Vice President & Director of Remediation Technology
Langan Engineering & Environmental Services, Inc.
Mr. Abrams has over 35 years of experience in site remediation, soil and groundwater remediation, water treatment, Brownfields redevelopment, and engineering design. He is an expert in remedial technology, with particular emphasis on bioremediation, chemical oxidation/reduction technologies, soil vapor extraction, and air sparging. He also has extensive experience in water process engineering, notably water and wastewater treatment and industrial waste treatment for organics and metals. He has recently become involved in the emerging fields of emerging contaminants and sustainable remediation. Before joining Langan, Mr. Abrams held positions of National Practice Leader for Remediation at a major national consulting and engineering company and as vice president of operations at an environmental R&D firm. He is the founder of Langan's treatability facility, a joint venture with the New Jersey Institute of Technology (NJIT), whereby Langan personnel perform a wide variety of treatability studies for soil, groundwater and sediments.
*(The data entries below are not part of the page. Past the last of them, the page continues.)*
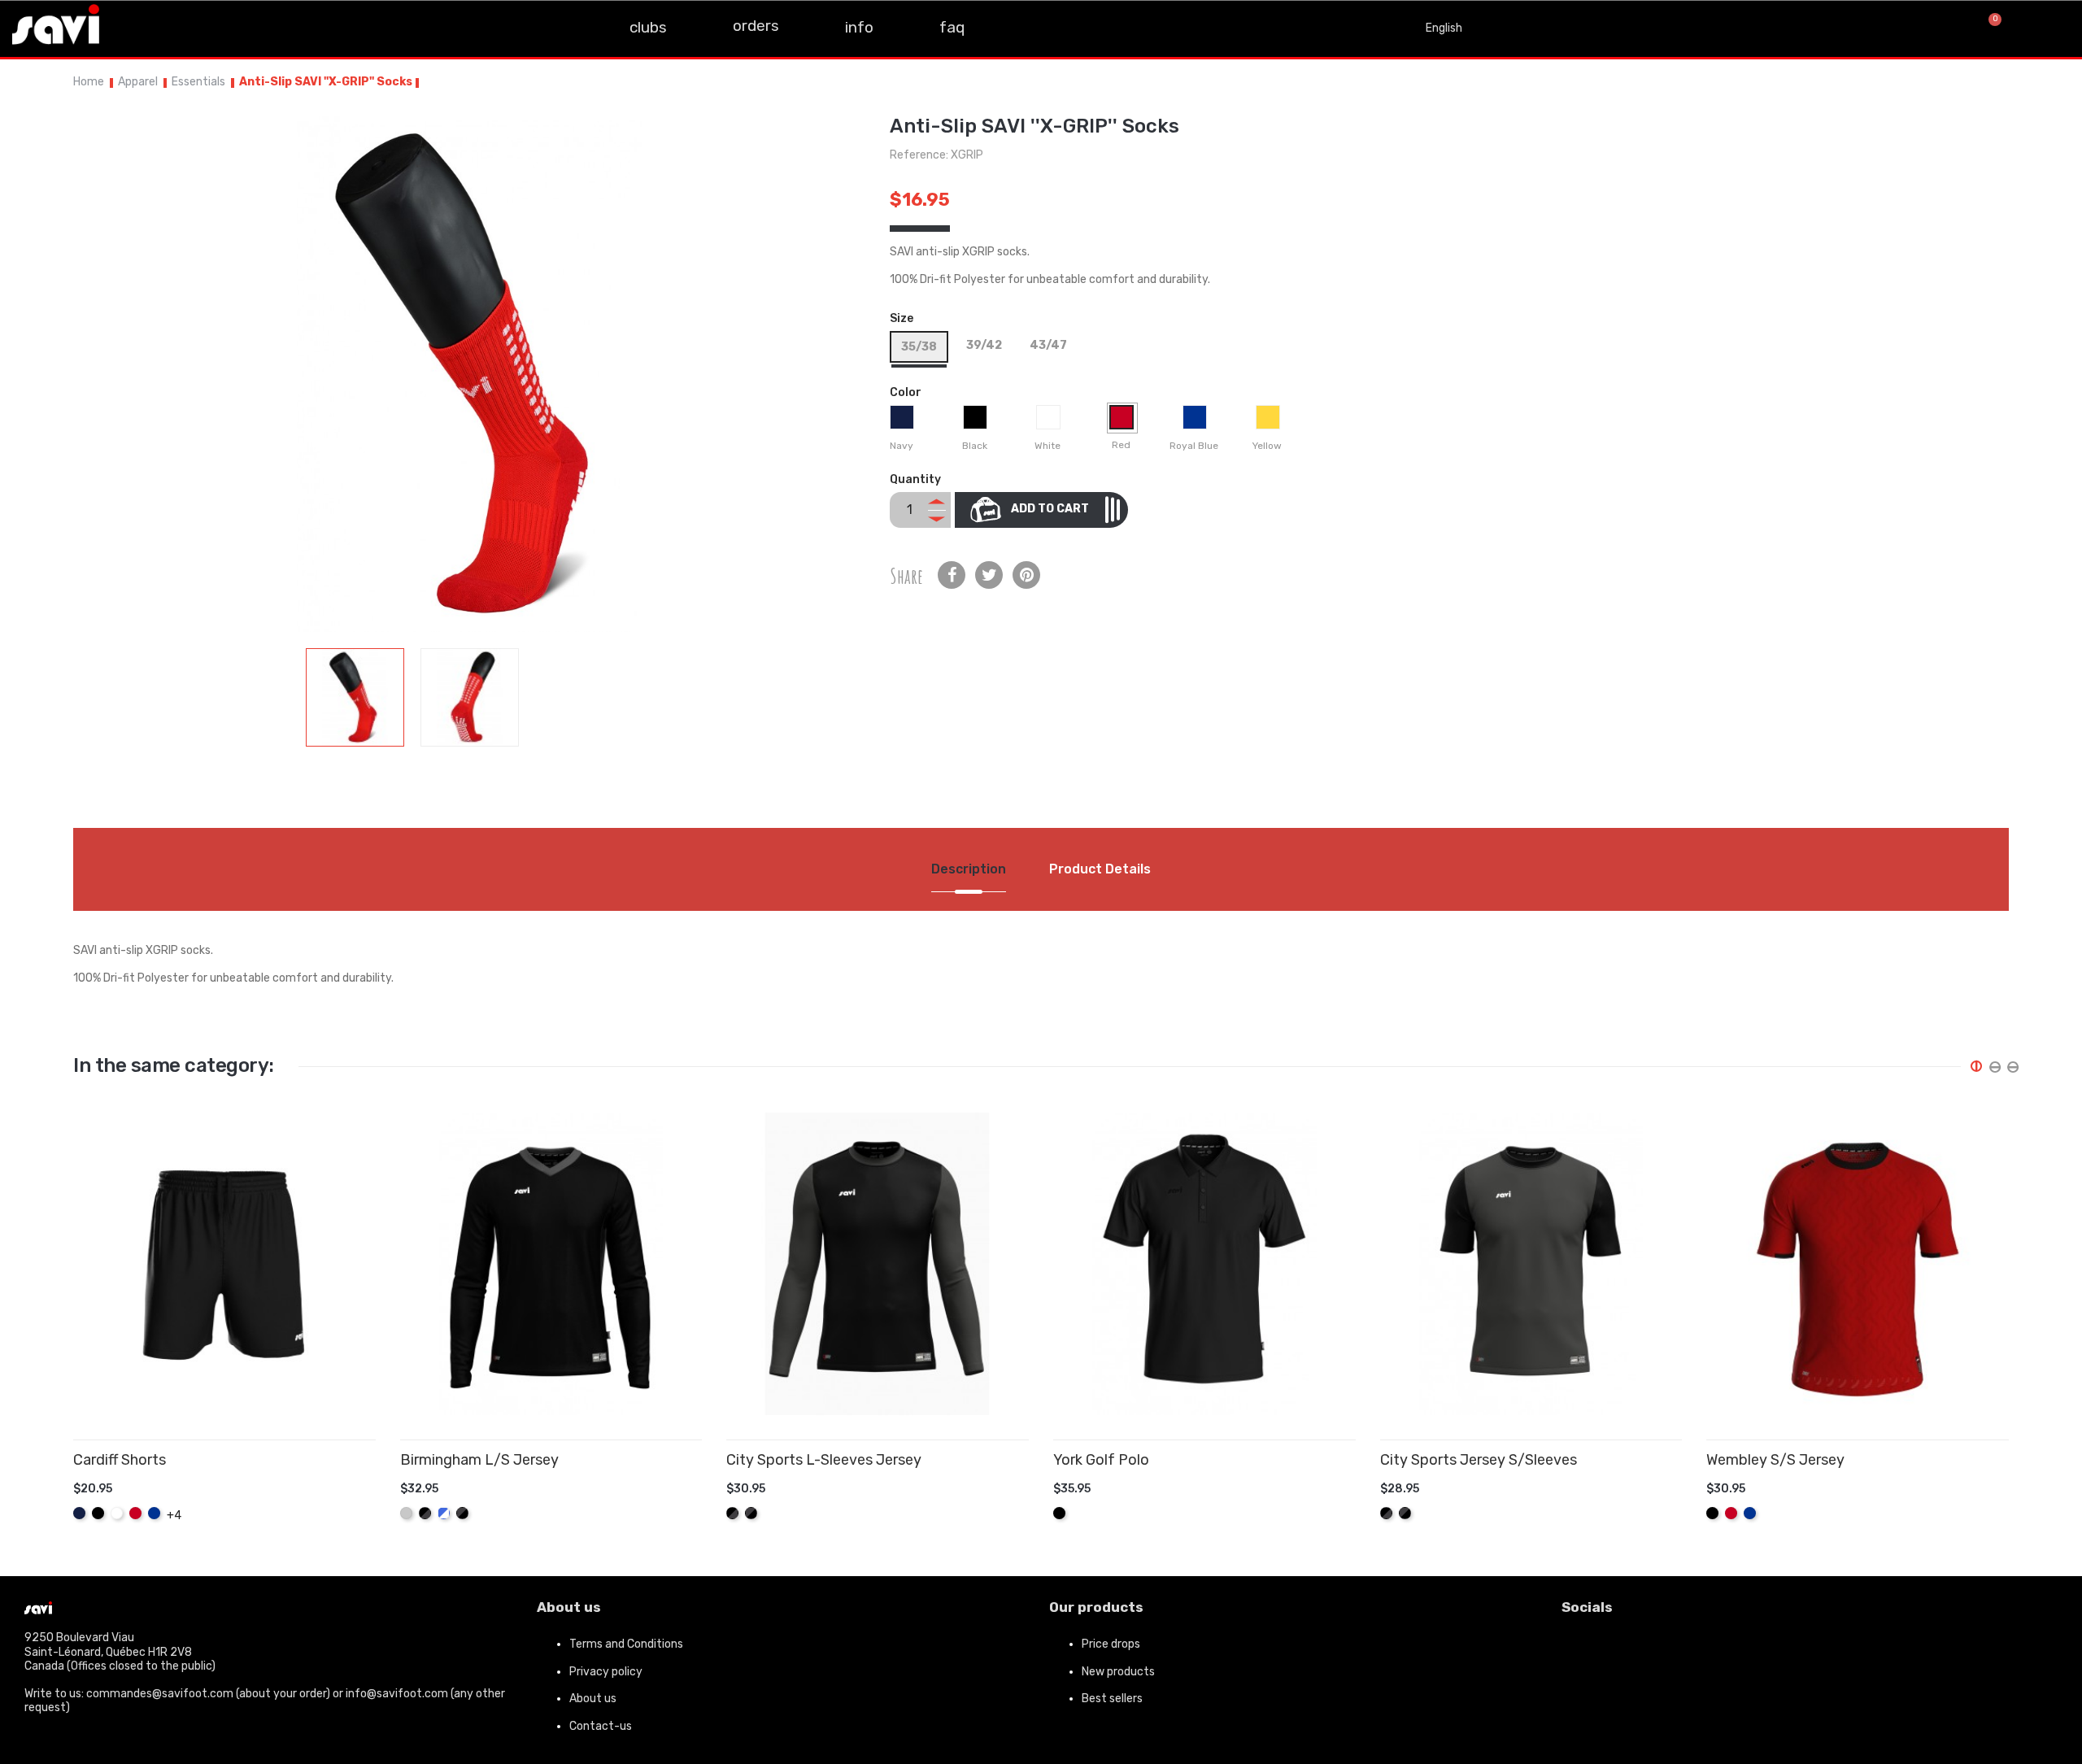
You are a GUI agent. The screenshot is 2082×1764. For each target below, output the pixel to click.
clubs (648, 27)
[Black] (977, 421)
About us (592, 1698)
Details (345, 1504)
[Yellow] (1270, 421)
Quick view (370, 1504)
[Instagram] (168, 27)
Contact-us (600, 1726)
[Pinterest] (1026, 575)
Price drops (1111, 1644)
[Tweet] (989, 575)
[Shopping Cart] (1988, 28)
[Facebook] (1582, 1651)
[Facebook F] (131, 27)
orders (756, 25)
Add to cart (1050, 509)
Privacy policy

Mr. Abrams holds a B.S. In Civil/Environmental Engineering, B.A. in Political Science and M.S. in Environmental Sciences from Rutgers University in New Brunswick, NJ and is a Professional Engineer in several states.
FLASH POSTER PRESENTATION
Drinking Water Combined Treatability Study for TCE, Dioxane and PFAS Compounds
Langan has been working with an industrial responsible party and a municipality to upgrade an existing municipal well field that has recently been shown to contain both 1,4-dioxane and PFAS compounds. An existing air stripping system, installed in the 1980s, exists at the site to treat chlorinated solvents in drinking water. The system was originally designed for 700 gpm, but in recent years has operated at less than 200 gpm. Langan is performing a comprehensive treatability study to assess treatment alternatives to either replace or upgrade the existing treatment system to address the emerging contaminants, as well as the chlorinated solvents, primarily TCE, as well as restore the systems operability to 400 gpm. Advanced oxidation processes (AOP) processes are to be tested. AOP processes generate the radicals necessary to degrade the 1,4-dioxane. The specific AOPs to be tested are Ultraviolet-catalyzed peroxide (UV/H2O2) and TiO2-catalyzed UV (TiO2/UV). TiO2/UV represents an opportunity to treat the water at lower operational cost, though this technology has not been widely used for drinking water, but more widely for site remediation. Water treated by both of these technologies will be further treated by granular activated carbon (GAC) to establish the effectiveness of GAC for further removal of PFAS compounds. Agglomerated bituminous carbon has been selected for testing, based upon its wide acceptance in the drinking water industry for the treatment of PFAS compounds. The treatability of Total Oxidizable Precursors (TOP) will be assessed at every step of the potential treatment process. Poly-fluorinated compounds tend to degrade or become oxidized to perfluorinated compounds, in turn potentially increasing concentrations of PFAS. In addition, effects of using AOP and GAC on the generation and removal of disinfection by-products (DBPs) will also be assessed. The findings of the treatability study will be used to define a revised process that will define the full-scale implementation. In particular, whether the existing air stripper is retained or abandoned will determined. This preliminary process would be presented as part of this paper.